"I think. Therefore I am"
Virtual reality is a topic that has almost defined its own genre. Since
'Dark City' (1998), films about alternative universes and parallel worlds
have been coming one after another. The most popular and original of them
all has been The Matrix. All the films released after it, have been less
successful. David Cronenberg's eXistenZ, released only a couple of months
after The Matrix, was accepted and even appreciated (by some), but the hype
was gone. And when 'The Thirteenth Floor' aired this fall, it was completely
overseen and ignored. I admit that this issue has become something between
tiring and annoying, feeling like eating the same meal over and over again.
It was therefore I was less than excited, when I went out to see to 'The
Thirteenth Floor'. However, I was positively surprised by Josef Rusnak's
latest picture. Matrix was an entertaining thrill ride through dreams and
reality, combining the best of Hollywood's action and effects with an
intelligent story. eXistenZ was a violent, gory and unsettling journey
through reality and virtual reality, ending in blood and madness. 'The
Thirteenth Floor' is somewhere in between. Instead of going after the
crowds - the action audience (like The Matrix), or aiming at the horror fans
(like eXistenZ ), 'The Thirteenth Floor' presents a more intelligent plot,
witch will provide a less entertaining and more serious experience, that the
true science fiction lovers will find rewarding.
In a near future...On the thirteenth floor of a classified building, a
genius scientist, Hannon Fuller, has created a simulated world, his personal
dreamworld, where every inhabitant is a complex, selflearning program that
only believes it is real. Right after the first testing of this world,
Fuller () is found murdered. Douglas Hall (), his closest friend and
business partner, immediately becomes the prime suspect and must enter
through the thirteenth floor in search of the truth. A beautiful woman
(Gretchen Mol) who suddenly appears on the scene may hold the key to the
mystery, which might unravel the horrifying truth about his own existence.
The first "download into simulation" is impressive. It is the creator's
first visit to his world, his creation. In order to enter this virtual
universe, you have to take over someone's identity, become another person.
This is called conciseness transfer, and this is part of the tragedy in the
film: People "wake up" in unknown places and strange things start happen.

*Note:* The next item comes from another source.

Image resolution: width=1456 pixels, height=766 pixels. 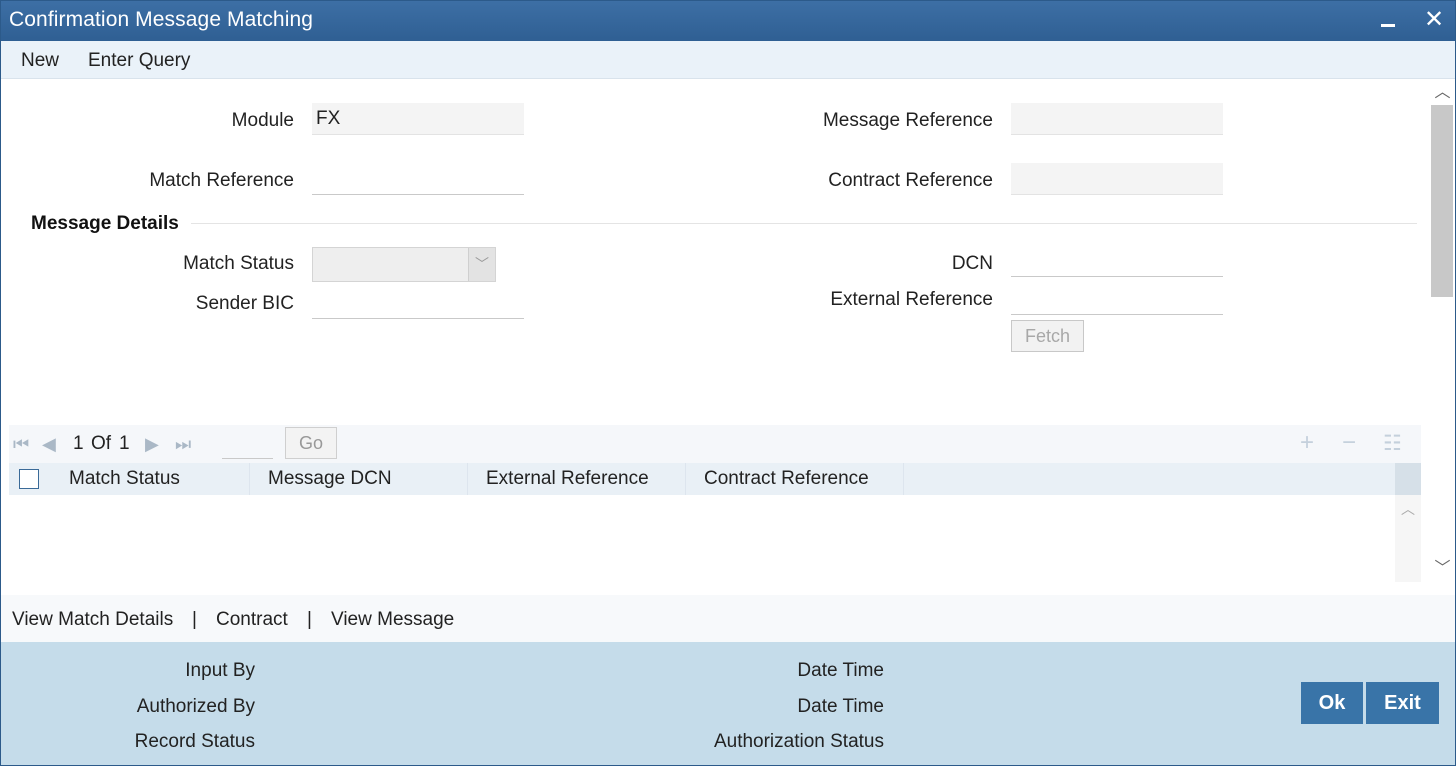 I want to click on authorized-by-label: Authorized By, so click(x=196, y=706).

They start to doubt in their own sanity. These innocent people pay for the
mistakes of their "users" and creators with their sanity and their lives. It
is a frightening reality; the fact that all the people in the simulation
(the program links) are living out their lives, oblivious, not knowing that
they are puppets in someone's fantasy.
With an appealing ("Blade Runner" - type) of detective story, this film
presents the beauty and possibilities of virtual reality and the lurking
danger that is always present. Our modern world is metal and glass -- cold,
unfriendly, impersonal. The thirties are different -- colorful, beautiful,
elegant, virile. This contrast demonstrates a wish for change. Virtual
reality is here portrayed as a magical, enchanting power that seduces you
into its endless possibilities. To some it is just a journey to their
personal paradise, to some a personal playground -- a life without any
consequences. For others - a way to start over and "correct" their mistakes,
by living in an illusion of their past. Virtual reality is a wizard that
transforms your hopes, dreams and fantasies to life. At least that's how it
is all beginning. But when you're waking up from your dream, the real world
seems worthless and unreal and all you can think off is returning to your
personal paradise. This, almost narcotic effect, soon turns into confusion
and ultimately madness. Some important and interesting philosophical
questions are raised -- what is real? what is thought? who are we? If these
were answered, this film would be the greatest science fiction ever made.
They are off course not answered, but posed in an intelligent manner. The
visual aspect of the film is one of the key elements, since it portrays the
contrast between these computer-simulated universes. Kirk M. Petrucelli has
done a marvelous job with the recreation of the thirties with its glamour,
grace and color; and setting this world in opposition to our own -- an
almost caricatured recreation of the nineties. There are some honest and
decent performances by an almost unknown cast and Harald Klose's moody
musical score that is at in right place at the right time.
A rather unusual thing about'The Thirteenth Floor' is the almost complete
lack of special effects. There are no CGI animated creatures, no bullets in
slow motion. This is a more philosophical approach, reminding about the
European way of filmmaking. This is off course a major disappointment to the
audience that is used to endless gunfights and mutated amphibians, but the
more serious science fiction buffs and 'Dark City'-fans will be pleased.
This film is interesting and inspiring. It has everything eXistenZ doesn't,
but it lacks the immediacy and intensity of The Matrix. And then there is a
happy end which, like in 'Dark City', completely alienates it from the rest
of the story and context. The plot itself is not as original as the
filmmakers want us to think, since they have virtually sucked out all
information from the best science fiction classics, including Blade Runner
and 'Dark City' . With this in mind,'The Thirteenth Floor' doesn't make an
Oscar candidate or a film that will be remembered a year from now, yet this
is a beautiful, elegant and intelligent take on virtual reality.